Lines with the word "computer" are the answer; copy each of them from the data below.

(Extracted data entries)

┄┄┄┄┄┄┄┄┄┄┄┄┄┄┄┄┄┄┄┄

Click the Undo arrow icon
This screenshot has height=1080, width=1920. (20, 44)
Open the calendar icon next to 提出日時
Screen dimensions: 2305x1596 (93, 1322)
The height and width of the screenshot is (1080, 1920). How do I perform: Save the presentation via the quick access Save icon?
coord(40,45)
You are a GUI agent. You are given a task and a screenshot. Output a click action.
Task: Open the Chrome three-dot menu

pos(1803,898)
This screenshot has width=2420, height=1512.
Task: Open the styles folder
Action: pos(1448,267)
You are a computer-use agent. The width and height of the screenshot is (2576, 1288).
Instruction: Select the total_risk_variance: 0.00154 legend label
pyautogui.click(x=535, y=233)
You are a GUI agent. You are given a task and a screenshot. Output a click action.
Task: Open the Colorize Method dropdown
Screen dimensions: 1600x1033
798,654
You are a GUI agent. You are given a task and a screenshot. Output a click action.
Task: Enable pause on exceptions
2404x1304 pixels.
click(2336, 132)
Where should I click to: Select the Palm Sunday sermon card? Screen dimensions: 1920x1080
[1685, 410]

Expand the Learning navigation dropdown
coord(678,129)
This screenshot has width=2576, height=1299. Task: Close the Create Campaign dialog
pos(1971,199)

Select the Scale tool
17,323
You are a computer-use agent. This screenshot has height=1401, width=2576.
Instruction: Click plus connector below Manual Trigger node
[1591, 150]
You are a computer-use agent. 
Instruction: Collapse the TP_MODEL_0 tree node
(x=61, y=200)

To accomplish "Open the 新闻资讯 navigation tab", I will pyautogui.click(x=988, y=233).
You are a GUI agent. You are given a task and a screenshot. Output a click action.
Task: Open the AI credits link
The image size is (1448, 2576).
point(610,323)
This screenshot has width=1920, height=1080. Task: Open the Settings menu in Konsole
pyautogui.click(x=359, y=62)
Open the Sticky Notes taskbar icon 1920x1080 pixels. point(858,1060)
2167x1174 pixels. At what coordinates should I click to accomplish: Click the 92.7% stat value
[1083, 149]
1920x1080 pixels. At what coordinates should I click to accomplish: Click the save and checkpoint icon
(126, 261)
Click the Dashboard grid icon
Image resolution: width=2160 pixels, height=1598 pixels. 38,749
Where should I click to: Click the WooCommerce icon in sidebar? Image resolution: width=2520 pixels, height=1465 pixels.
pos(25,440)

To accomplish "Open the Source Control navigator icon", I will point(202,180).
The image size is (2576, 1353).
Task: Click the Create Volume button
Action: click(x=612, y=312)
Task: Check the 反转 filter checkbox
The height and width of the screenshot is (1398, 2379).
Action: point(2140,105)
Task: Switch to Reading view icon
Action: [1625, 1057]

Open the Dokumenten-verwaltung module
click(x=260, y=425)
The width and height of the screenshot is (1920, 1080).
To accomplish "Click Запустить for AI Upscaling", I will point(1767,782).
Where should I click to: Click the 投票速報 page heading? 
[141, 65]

┄┄┄┄┄┄┄┄┄┄┄┄┄┄┄┄┄┄┄┄

> SOLUTION TO THIS TASK:
You are a computer-use agent. The width and height of the screenshot is (2576, 1288).
You are a computer-use agent. This screenshot has height=1401, width=2576.
You are a computer-use agent. 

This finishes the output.